Anna Sewell, Born 30 March 1820 – Died 25 April 1878 (aged 58) was an English novelist, best known as the author of the classic novel Black Beauty.

Sewell was born in Great Yarmouth, Norfolk, England, into a devoutly Quaker family. Her father was Isaac Phillip Sewell (1793–1879), and her mother, Mary Wright Sewell (1798–1884) was a successful author of children’s books. She had one sibling; a younger brother named Philip and was largely educated at home.

When Anna was twelve, the family moved to Stoke Newington where she attended school for the first time. Two years later, however, she slipped while walking home from school and severely injured both of her ankles. Her father took a job in Brighton in 1836, in the hope that the climate there would help to cure her. Despite this, and most likely because of mistreatment of her injury, for the rest of her life Anna was unable to stand without a crutch or to walk for any length of time. For greater mobility, she frequently used horse-drawn carriages, which contributed to her love of horses and concern for the humane treatment of animals.
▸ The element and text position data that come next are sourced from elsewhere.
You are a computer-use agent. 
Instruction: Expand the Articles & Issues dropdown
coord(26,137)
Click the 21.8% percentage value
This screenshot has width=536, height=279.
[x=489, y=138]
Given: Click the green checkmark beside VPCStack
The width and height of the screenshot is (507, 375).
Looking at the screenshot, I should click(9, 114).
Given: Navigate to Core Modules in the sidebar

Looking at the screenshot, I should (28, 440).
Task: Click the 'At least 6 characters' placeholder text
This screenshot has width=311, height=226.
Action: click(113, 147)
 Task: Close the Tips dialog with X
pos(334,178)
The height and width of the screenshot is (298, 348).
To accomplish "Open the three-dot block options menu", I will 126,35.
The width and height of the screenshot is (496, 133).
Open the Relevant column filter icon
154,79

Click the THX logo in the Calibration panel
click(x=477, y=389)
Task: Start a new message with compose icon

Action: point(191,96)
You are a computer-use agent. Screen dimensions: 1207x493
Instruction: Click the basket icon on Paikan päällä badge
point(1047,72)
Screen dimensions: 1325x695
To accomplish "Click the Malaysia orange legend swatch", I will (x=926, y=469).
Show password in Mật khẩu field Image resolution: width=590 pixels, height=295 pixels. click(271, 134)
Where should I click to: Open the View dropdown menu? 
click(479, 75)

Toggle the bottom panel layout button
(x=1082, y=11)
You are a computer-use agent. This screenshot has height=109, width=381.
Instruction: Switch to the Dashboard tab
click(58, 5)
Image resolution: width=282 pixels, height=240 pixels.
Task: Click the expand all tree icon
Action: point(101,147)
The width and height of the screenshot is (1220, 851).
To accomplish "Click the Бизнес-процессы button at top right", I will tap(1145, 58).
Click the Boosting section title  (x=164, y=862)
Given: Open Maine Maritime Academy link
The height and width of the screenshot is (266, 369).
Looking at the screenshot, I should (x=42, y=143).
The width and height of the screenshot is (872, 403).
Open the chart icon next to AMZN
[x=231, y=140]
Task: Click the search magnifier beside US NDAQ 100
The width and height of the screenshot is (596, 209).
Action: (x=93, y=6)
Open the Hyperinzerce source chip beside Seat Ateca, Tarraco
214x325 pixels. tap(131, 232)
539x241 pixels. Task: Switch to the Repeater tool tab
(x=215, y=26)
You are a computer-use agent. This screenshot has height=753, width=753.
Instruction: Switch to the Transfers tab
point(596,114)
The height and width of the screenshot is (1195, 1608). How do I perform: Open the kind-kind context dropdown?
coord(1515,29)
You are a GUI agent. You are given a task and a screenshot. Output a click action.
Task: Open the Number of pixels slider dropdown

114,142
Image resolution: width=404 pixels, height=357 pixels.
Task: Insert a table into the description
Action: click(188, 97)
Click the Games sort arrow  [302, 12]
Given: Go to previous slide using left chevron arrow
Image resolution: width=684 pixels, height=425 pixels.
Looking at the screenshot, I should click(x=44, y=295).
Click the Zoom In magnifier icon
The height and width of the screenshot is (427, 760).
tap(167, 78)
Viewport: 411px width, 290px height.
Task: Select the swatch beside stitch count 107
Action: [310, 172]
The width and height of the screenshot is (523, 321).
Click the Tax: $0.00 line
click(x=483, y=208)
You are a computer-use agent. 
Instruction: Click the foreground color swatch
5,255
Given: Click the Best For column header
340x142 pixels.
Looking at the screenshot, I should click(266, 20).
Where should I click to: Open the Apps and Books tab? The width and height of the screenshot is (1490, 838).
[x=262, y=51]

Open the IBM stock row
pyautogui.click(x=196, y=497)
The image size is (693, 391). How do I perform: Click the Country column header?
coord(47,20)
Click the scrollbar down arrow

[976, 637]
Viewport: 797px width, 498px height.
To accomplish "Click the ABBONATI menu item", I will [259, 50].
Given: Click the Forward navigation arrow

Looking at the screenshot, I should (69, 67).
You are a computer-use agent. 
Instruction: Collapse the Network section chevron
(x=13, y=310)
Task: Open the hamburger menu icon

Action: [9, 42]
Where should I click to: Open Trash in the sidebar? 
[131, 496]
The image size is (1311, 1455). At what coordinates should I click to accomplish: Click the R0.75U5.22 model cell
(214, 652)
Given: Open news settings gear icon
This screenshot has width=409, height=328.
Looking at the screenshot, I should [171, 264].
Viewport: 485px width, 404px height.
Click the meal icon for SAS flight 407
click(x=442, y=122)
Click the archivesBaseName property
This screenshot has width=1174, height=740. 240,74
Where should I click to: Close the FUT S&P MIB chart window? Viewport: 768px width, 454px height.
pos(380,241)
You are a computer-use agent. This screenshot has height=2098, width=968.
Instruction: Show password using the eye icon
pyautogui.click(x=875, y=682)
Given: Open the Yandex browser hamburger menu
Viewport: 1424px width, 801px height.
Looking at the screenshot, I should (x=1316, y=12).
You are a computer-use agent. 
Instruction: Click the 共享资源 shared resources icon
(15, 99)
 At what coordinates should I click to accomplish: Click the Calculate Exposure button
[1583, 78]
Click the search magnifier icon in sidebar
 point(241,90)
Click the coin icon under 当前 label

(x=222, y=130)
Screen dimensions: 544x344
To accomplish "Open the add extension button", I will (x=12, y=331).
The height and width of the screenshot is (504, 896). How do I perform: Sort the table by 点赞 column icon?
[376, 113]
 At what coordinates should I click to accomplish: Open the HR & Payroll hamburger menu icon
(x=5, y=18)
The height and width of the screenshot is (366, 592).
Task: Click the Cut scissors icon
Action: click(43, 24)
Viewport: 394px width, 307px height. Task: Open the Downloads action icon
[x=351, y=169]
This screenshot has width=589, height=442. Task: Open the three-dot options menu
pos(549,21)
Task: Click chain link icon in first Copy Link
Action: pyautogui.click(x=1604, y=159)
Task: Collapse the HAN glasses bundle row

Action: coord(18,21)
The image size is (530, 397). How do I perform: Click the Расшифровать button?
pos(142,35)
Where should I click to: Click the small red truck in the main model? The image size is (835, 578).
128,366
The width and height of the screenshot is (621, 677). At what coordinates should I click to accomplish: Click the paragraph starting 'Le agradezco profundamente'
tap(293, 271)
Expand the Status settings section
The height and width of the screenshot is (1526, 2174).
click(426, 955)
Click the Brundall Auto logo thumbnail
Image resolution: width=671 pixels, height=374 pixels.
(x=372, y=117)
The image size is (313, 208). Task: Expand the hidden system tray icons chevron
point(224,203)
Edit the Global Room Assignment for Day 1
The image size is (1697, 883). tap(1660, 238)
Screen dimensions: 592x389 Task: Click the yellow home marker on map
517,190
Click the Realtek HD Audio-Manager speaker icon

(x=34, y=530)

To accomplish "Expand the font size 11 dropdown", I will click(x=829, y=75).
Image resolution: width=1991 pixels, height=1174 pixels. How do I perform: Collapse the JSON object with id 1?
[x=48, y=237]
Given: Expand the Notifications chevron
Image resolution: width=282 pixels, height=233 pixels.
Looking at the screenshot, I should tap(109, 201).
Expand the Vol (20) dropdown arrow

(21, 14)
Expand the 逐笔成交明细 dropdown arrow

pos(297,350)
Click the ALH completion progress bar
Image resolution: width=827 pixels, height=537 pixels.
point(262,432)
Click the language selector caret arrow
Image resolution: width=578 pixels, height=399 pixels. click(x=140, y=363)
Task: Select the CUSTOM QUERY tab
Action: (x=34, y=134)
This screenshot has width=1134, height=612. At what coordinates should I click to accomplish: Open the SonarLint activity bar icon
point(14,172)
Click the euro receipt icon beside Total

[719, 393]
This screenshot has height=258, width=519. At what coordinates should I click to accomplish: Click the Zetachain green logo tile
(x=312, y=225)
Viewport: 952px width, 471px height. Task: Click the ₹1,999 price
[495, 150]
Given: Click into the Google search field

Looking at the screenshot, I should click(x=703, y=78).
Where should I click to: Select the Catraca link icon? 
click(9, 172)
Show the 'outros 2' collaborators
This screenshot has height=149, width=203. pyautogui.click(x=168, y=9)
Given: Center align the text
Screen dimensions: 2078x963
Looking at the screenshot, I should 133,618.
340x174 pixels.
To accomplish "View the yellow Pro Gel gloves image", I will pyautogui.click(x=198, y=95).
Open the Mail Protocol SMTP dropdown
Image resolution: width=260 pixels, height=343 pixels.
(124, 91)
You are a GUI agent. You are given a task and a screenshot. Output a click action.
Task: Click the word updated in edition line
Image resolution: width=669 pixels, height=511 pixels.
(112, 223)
At about this time, both Anna and her mother left the Society of Friends to join the Church of England, though both remained active in evangelical circles. Her mother expressed her religious faith most noticeably by authoring a series of evangelical children’s books, which Anna helped to edit, though all the Sewells, and Mary Sewell’s family, the Wrights, engaged in many other good works.

While seeking to improve her health in Europe, Sewell encountered various writers, artists, and philosophers, to which her previous background had not exposed her.

Sewell’s only published work was Black Beauty, written during 1871 to 1877, after she had moved to Old Catton, a village outside the city of Norwich in Norfolk. During this time her health was declining. She was often so weak that she was confined to her bed and writing was a challenge. She dictated the text to her mother and from 1876 began to write on slips of paper which her mother then transcribed.

Sewell sold the novel to local publisher Jarrolds on 24 November 1877, when she was 57 years of age. Although it is now considered a children’s classic, she originally wrote it for those who worked with horses. She said “a special aim [was] to induce kindness, sympathy, and an understanding treatment of horses”

Sewell died on 25 April 1878 of hepatitis or tuberculosis, five months after her book was published, living long enough to see its initial success. She was buried on 30 April 1878 in the Quaker burial-ground at Lammas near Buxton, Norfolk, not far from Norwich, where a wall plaque now marks her resting place.